An analysis on the impacts of cryogenic freezing on raspberry quality
- liquid Nitrogen,
- Rubus ideaus,
- shelf life,
Copyright (c) 2022 Oliver Gales, Joanna Jones, Nigel Swarts
This work is licensed under a Creative Commons Attribution 4.0 International License.
Counter-season supply of horticultural products is of increasing demand. Consumers are demanding annual supply of raspberries, which has historically been challenging due to their seasonal summer supply and characteristically high metabolism resulting in a short shelf life and limited period of availability. However, the development of freezing technologies for increasing the length of storage of raspberries offers an opportunity for continual supply of premium quality raspberries.

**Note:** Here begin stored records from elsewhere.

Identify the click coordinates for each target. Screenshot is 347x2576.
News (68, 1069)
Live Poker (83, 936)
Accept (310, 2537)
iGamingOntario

We investigated berry quality after freezing whole fresh raspberries, comparing conventional freezing methods with a modern cryogenic freezing method over a period of six months. Significant increases in total soluble solids, titratable acidity, hue and chroma were found when raspberries were frozen compared to fresh raspberries. No overall difference in berry quality was observed between freezing methods for any parameter assessed. When assessed at time intervals, total soluble solids, pH, titratable acidity, chroma and hue were consistent between freezing methods for all durations of time frozen. These findings provide decision support for producers and distributors pursuing a novel counter season supply chain.